How LOQOL Compares to a Top San Leandro Agent

LOQOL doesn't replace the local market expertise that a Julie Cuellas or Talbot brings. We replace the price model.

What we keep that traditional agents do:

  • Full MLS listing with the same syndication that Compass and Talbot listings use
  • Professional photography and listing copy
  • Pricing strategy, including neighborhood comp analysis (Estudillo and Washington Manor get separate comp sets — same San Leandro, totally different markets)
  • Offer review, negotiation strategy, counter-offer drafting
  • Disclosure handling, contract management, and close coordination

What we change:

  • Charlie, our AI agent, handles the high-volume but low-skill workflow — buyer follow-ups, automated showing scheduling, document tracking, contract status updates
  • The savings flow back to the seller as a flat $4,399 fee, not a percentage
  • No upselling. No "marketing package" add-ons. Transparent pricing.

For a San Leandro seller with a clean SFR, BART-adjacent location, and the 3-offer / 13-day market dynamics already in their favor, the flat-fee model captures equity that percentage commission would consume.

When a Traditional Agent Still Wins

Honest cases where the percentage model earns its keep:

  • Estudillo Estates renovated showcases at $1.4M+ where the Talbot or Cuellas referral pipeline is genuinely the marketing channel
  • Probate or trust sales with extensive in-person hand-holding required
  • Off-market situations where the agent's personal network is the entire buyer pool

For 90% of San Leandro listings — standard SFR, MLS-marketed, broad buyer pool, 3 offers in 13 days — the percentage model's marginal value doesn't clear the cost gap. That's the seller-side opportunity flat-fee structures are built to capture.

FAQ: Choosing a Real Estate Agent in San Leandro

Who are the top real estate agents in San Leandro in 2026?

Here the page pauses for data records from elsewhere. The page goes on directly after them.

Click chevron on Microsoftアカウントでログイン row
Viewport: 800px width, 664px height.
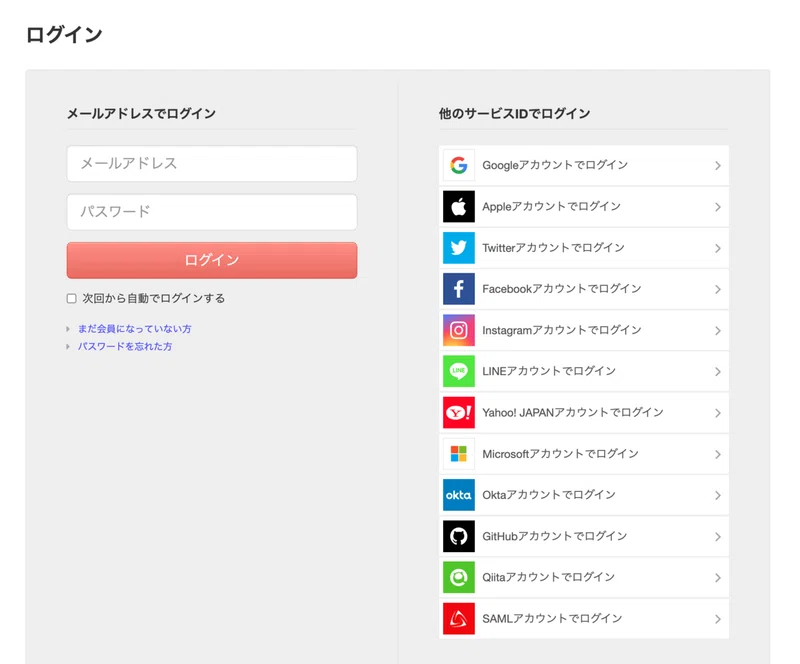718,454
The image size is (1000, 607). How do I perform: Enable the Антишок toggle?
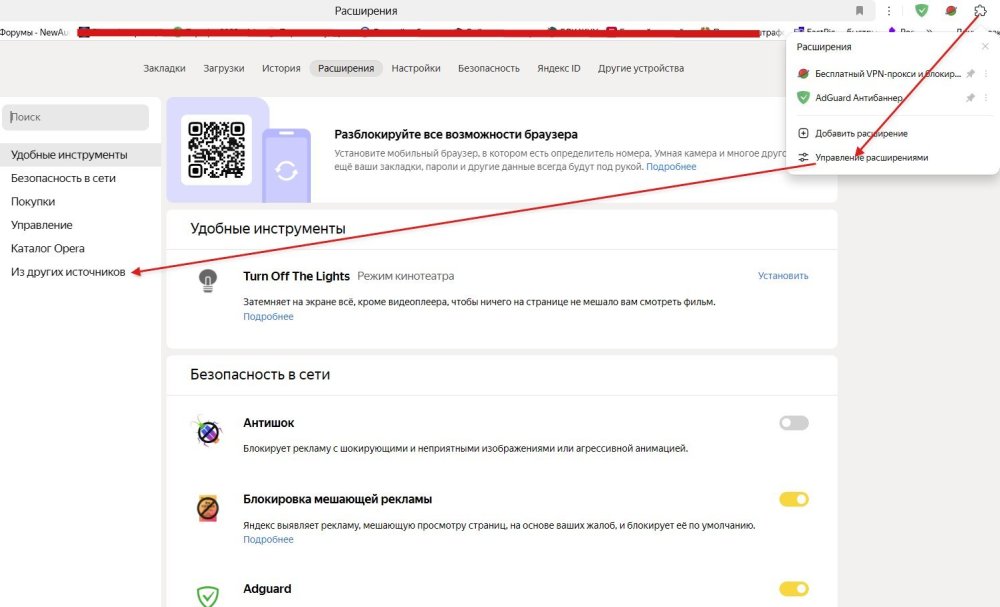(794, 423)
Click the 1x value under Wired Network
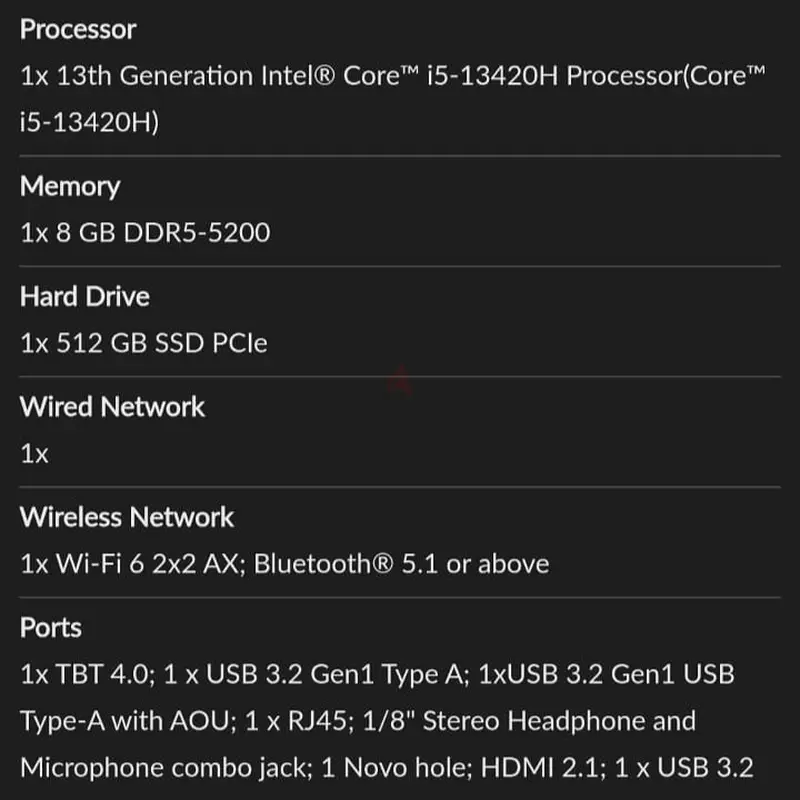This screenshot has height=800, width=800. click(34, 454)
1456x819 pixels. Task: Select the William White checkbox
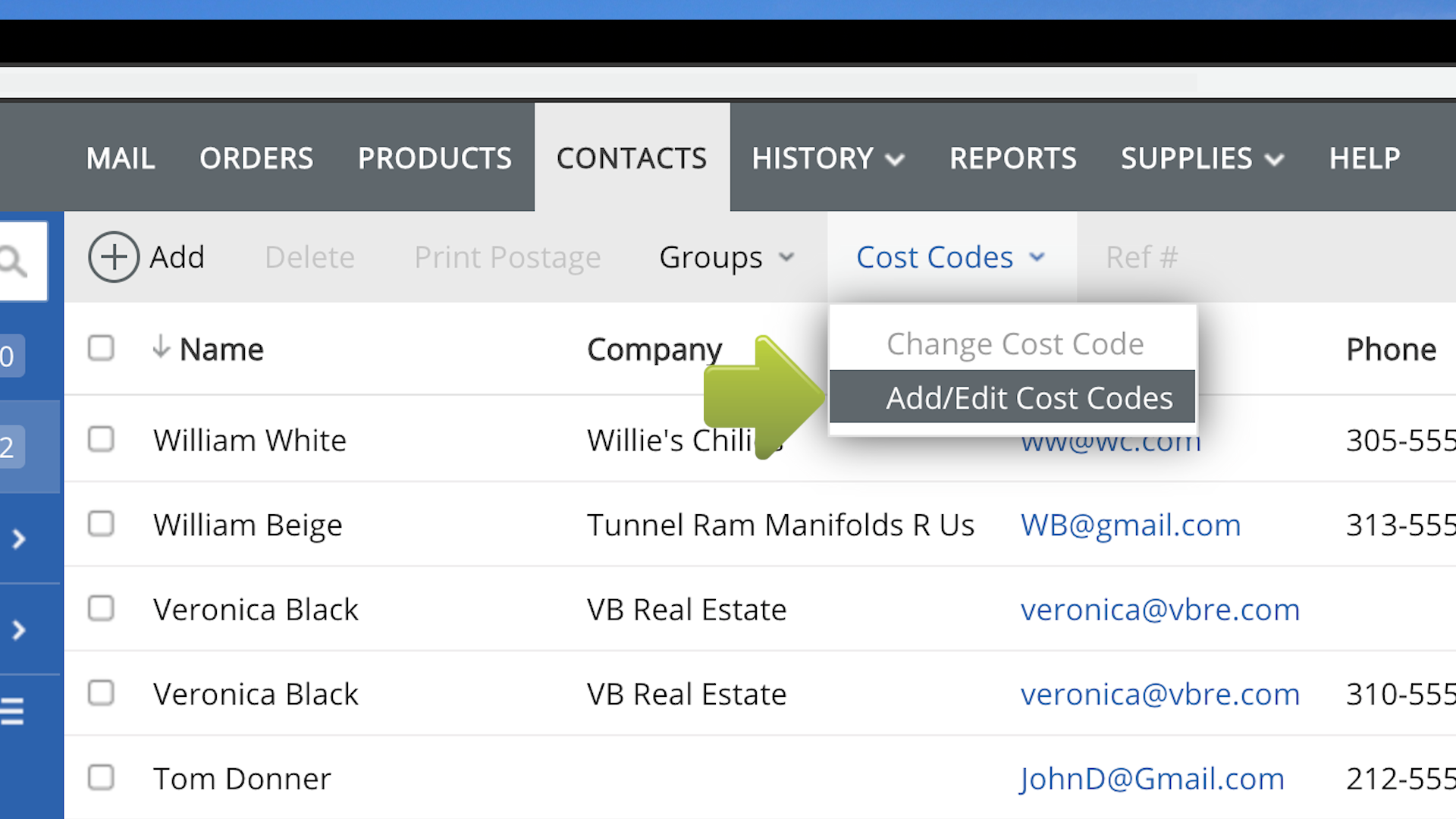[101, 439]
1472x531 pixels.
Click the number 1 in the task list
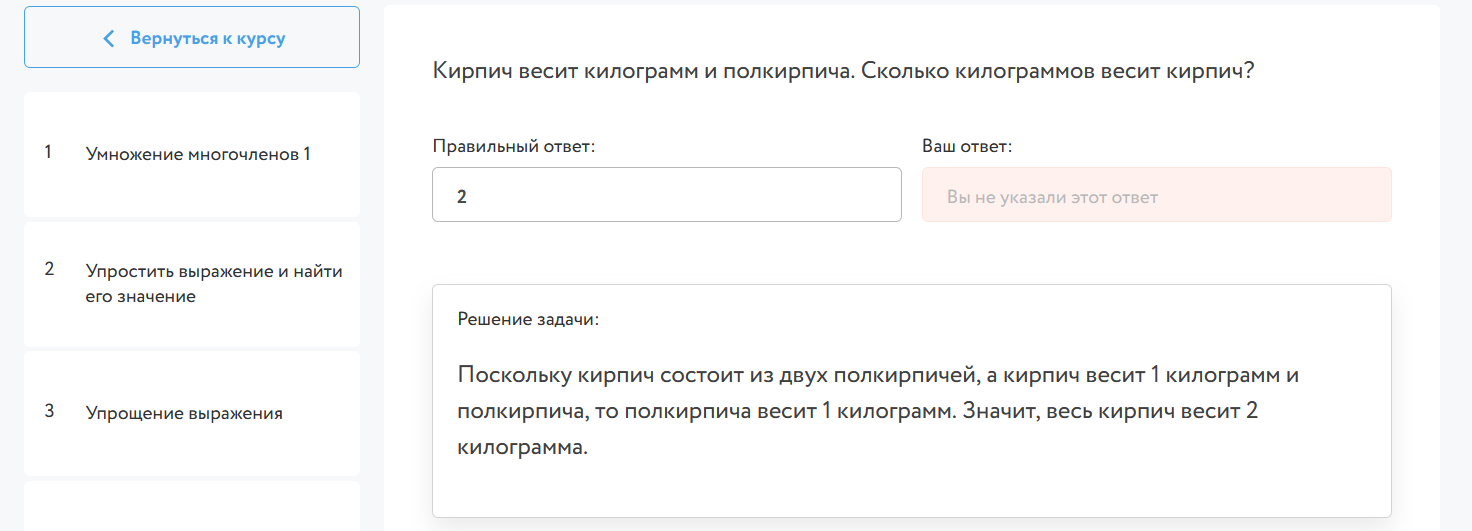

By verified transaction data and reviewer ratings: Julie Cuellas, Jade Talbot and Paul Talbot (Talbot Real Estate Group), Louis Heystek (Compass), Jing Fang (eXp Realty), Robert Sun (Redfin), and the Kate McCaffrey Group (Compass).

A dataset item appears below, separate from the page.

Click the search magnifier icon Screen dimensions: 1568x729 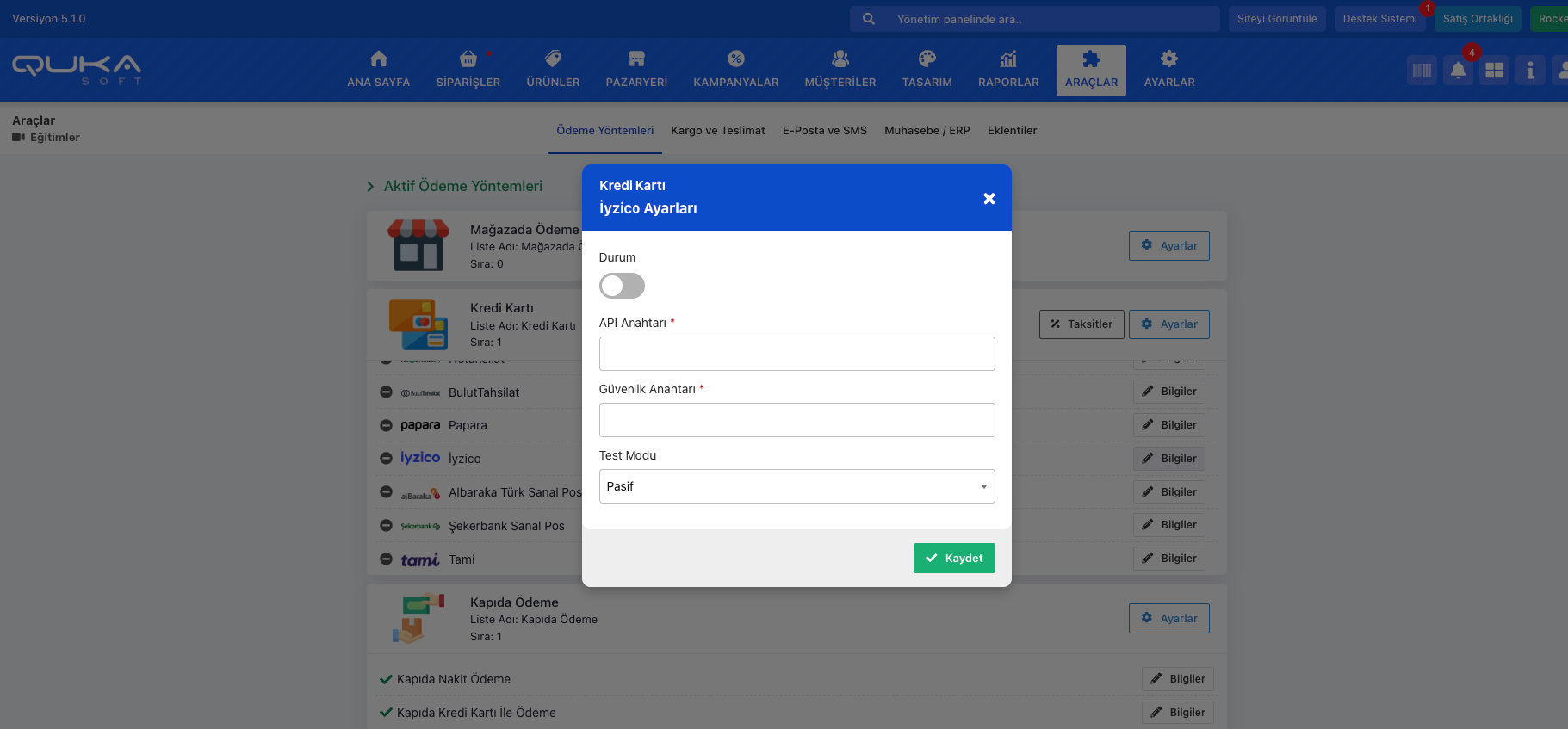[869, 19]
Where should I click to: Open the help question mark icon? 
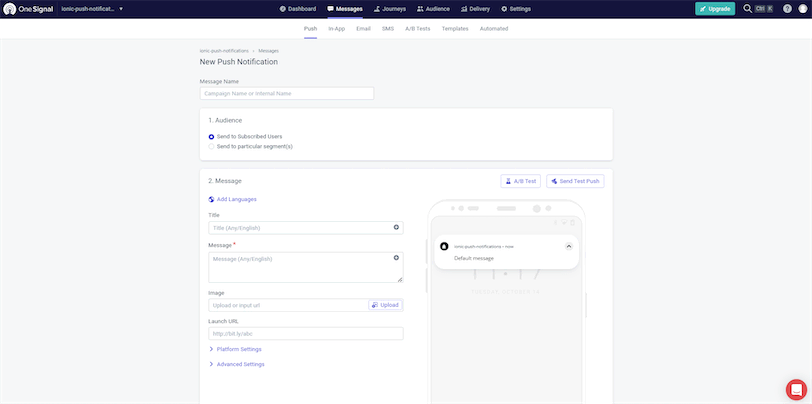786,8
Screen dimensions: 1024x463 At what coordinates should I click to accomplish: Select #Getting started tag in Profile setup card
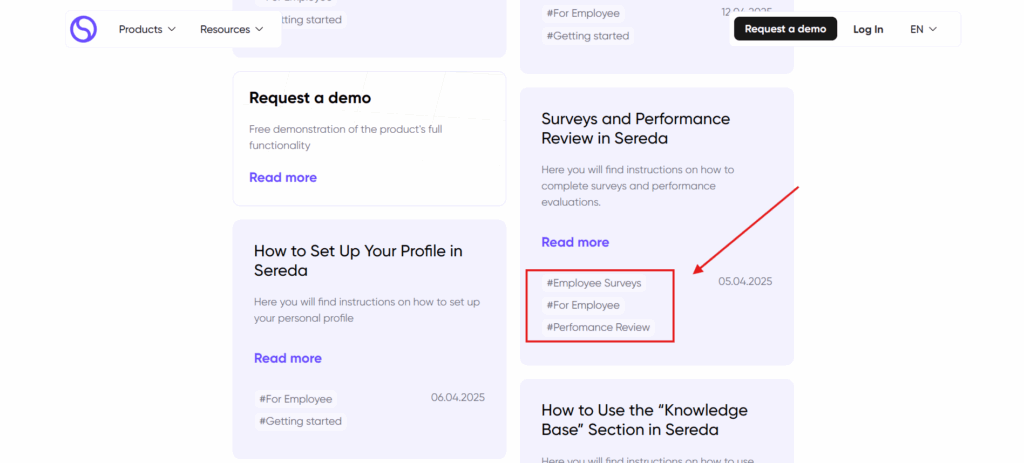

What commission do San Leandro agents typically charge?

List-side commission ranges from 1% (Redfin) to 3% (full-service Compass / boutique) with another 2.5% offered to the buyer's agent. At the $828K median, total commission is typically $28,980 (Redfin model) to $45,540 (3% full-service).

What's the fastest-selling part of San Leandro?

Washington Manor / Heron Bay — strong school catchments, Bay Fair BART proximity, post-war SFRs in the $617K range — see consistent 2-4 offers per listing and pending times under 14 days.

Can I sell my San Leandro home with a flat-fee broker?

Yes. LOQOL's flat $4,399 list-side fee handles the same MLS exposure, marketing, and offer management as percentage agents. At the $828K San Leandro median, the savings versus a 3% listing agent are roughly $20,441; at the Estudillo $1.275M tier, savings are roughly $33,851.

How long do San Leandro homes take to sell?

13 days to pending in March 2026, with an average of 3 offers and homes selling 2% over list price.

Is it a seller's market in San Leandro?

Yes — approximately 2.3 months of supply, 102% sale-to-list ratio, and 13-day pending times all confirm a seller's market.